La prima attività documentata risale a settembre 2023 nella regione di Mopti (Mali), con l’impiego di droni per il rilascio di ordigni esplosivi contro la milizia etnica Dogon Dan Na Ambassagou.[3]. Qui l’attacco è dimostrativo e poco efficace, non ancora identificabile in una dottrina propria del gruppo.
La seconda fase, identificabile nel 2024 come di transizione, coincide con un aumento di attacchi con droni in Mali e Burkina Faso, con primi impieghi di FPV (First Person View) kamikaze drones e una possibile prima convergenza tattica con il FLA.
La fase di consolidamento si colloca nel 2025, quando l’utilizzo dei droni cessa di essere episodico e assume un carattere ricorrente, evidenziando una progressiva integrazione nella dottrina operativa del JNIM, come mostrato dall’aumento significativo degli attacchi a partire da marzo dello stesso anno. Analizzando i dati raccolti dal Policy Center For The New South[4], è possibile individuare tre principali direttrici nell’evoluzione delle capacità UAV del JNIM:
- Impiego per attività ISR (Intelligence, Surveillance and Reconnaissance) e sofisticazione operativa.
- Maggiore integrazione con attacchi via terra.

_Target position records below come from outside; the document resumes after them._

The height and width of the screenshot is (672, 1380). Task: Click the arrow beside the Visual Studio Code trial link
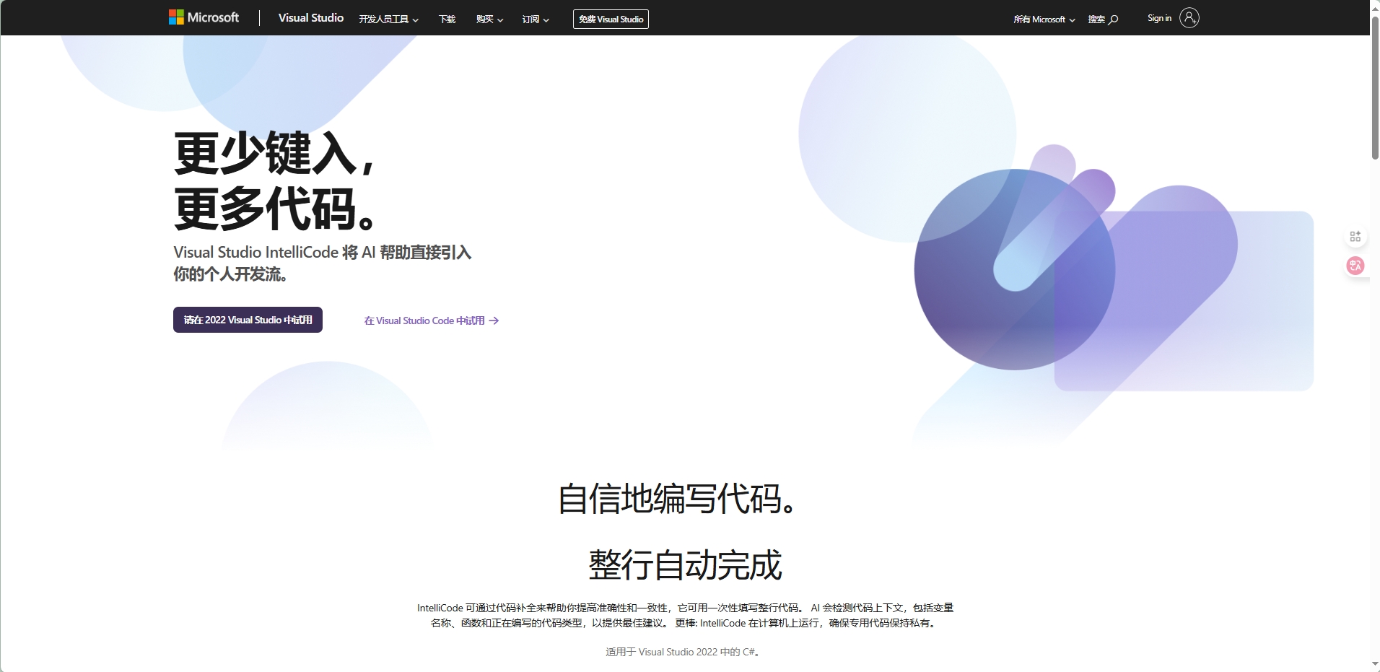click(494, 320)
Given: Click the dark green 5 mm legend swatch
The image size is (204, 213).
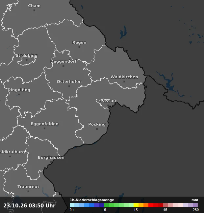Looking at the screenshot, I should coord(106,205).
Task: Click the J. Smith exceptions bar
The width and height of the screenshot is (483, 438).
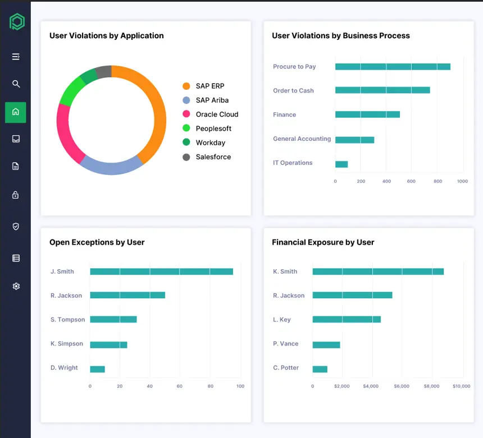Action: point(161,271)
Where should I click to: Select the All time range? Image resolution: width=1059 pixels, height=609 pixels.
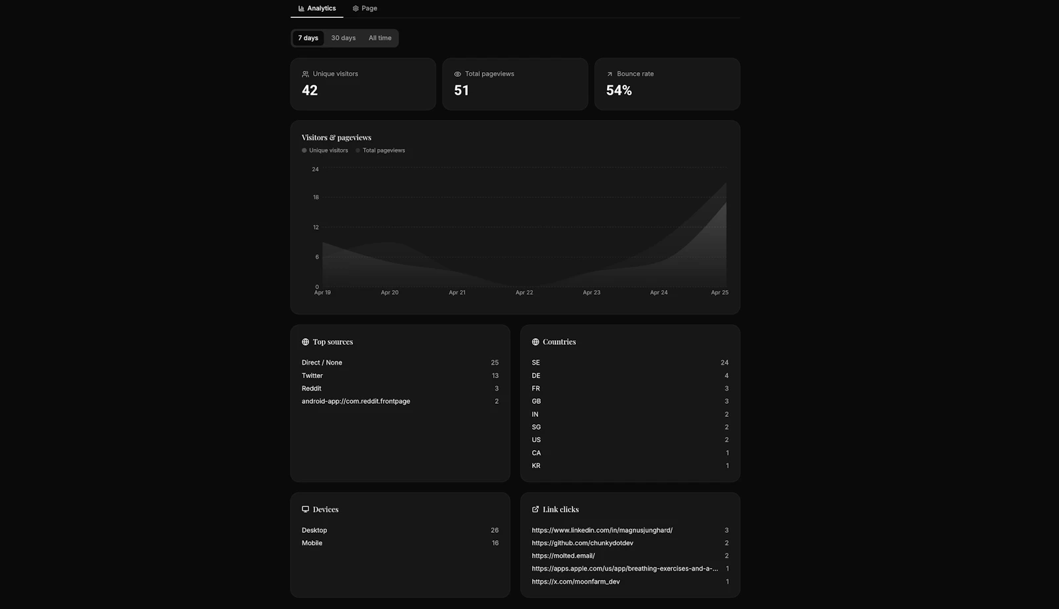(379, 38)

- Espansione geografica oltre il core saheliano, con il primo attacco documentato in Benin.
Gli attacchi coordinati senza precedenti del 25 aprile rappresentano, in questo senso, il punto di maturazione della trasformazione operativa del JNIM. L’azione combinata di unità inghimasi, capacità UAV e diffusione immediata di contenuti audiovisivi, evidenzia come il gruppo jihadista non sia solo una minaccia insurrezionale di tipo militare ma una minaccia ibrida in grado di estendere il conflitto a domini differenti, in particolare quello cognitivo.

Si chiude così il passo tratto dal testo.